[Records from a collection]
"""

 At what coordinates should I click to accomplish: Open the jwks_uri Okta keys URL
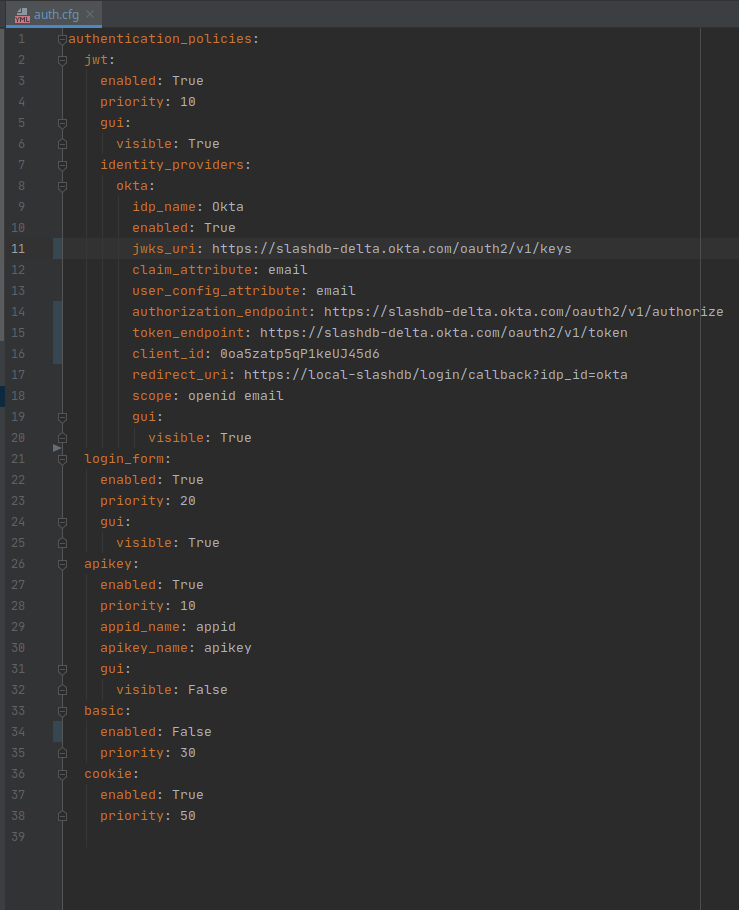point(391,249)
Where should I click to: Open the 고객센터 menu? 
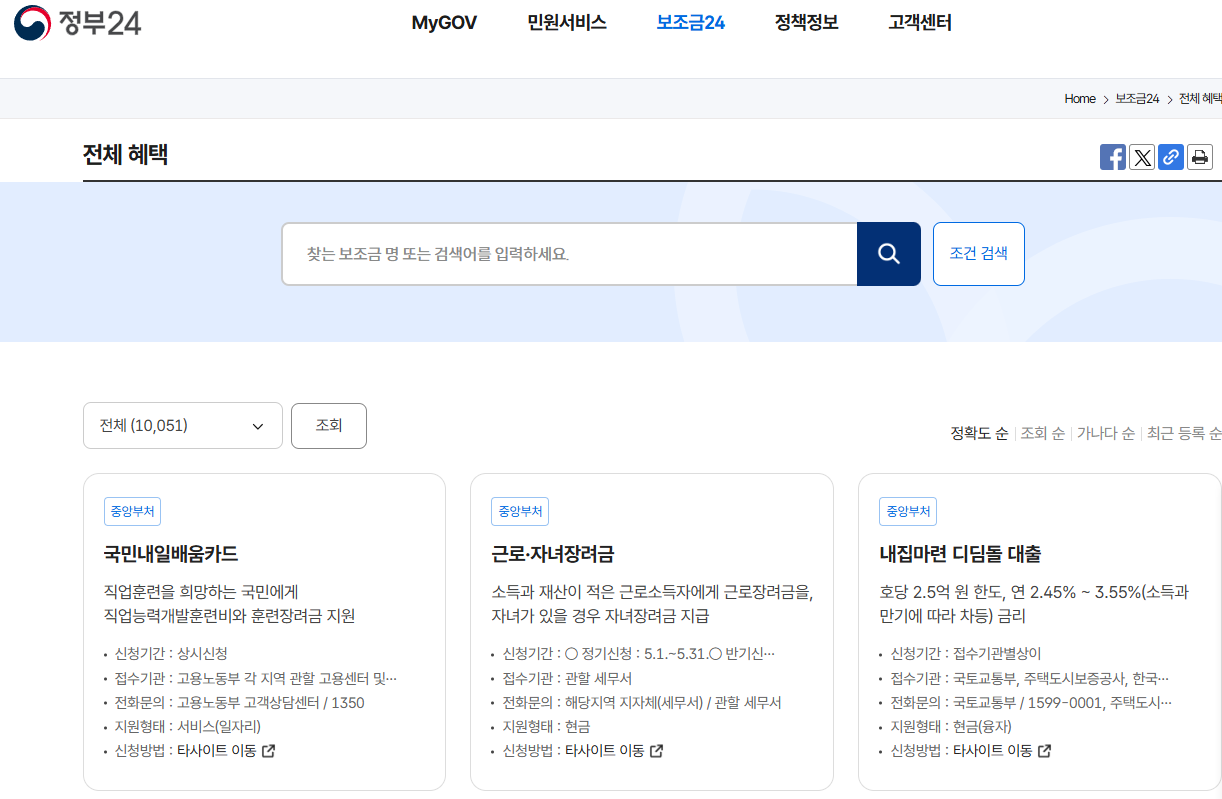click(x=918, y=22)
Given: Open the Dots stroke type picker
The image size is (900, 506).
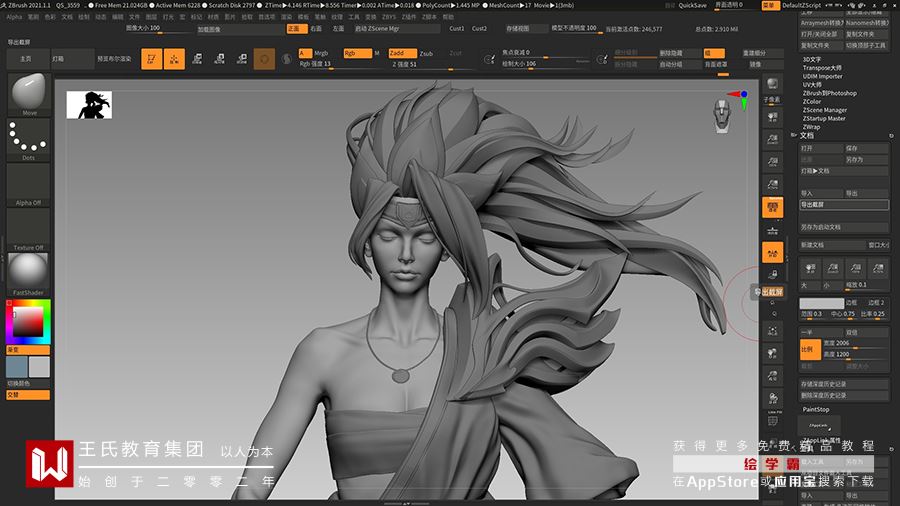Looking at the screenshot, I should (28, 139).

"""

■ Problem requirements ■
Your reply is the full set of entries reproduced exactly, with images omitted.

■ Response below ■
 At what coordinates should I click to accomplish: Open the jwks_uri Okta keys URL
point(391,249)
Where should I click to: Open the 고객센터 menu? 
click(x=918, y=22)
Given: Open the Dots stroke type picker
The image size is (900, 506).
Looking at the screenshot, I should (28, 139).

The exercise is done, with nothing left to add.